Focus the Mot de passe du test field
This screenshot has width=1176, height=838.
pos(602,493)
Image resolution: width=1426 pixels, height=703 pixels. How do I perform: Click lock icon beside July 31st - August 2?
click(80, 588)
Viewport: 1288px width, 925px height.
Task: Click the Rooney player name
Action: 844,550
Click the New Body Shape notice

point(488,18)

Task instructions »
An exact copy of the lines from the one containing "Image resolution: width=1426" through the end of the data above is the whole answer.

Response area »
Image resolution: width=1426 pixels, height=703 pixels. How do I perform: Click lock icon beside July 31st - August 2?
click(80, 588)
Viewport: 1288px width, 925px height.
Task: Click the Rooney player name
Action: 844,550
Click the New Body Shape notice

point(488,18)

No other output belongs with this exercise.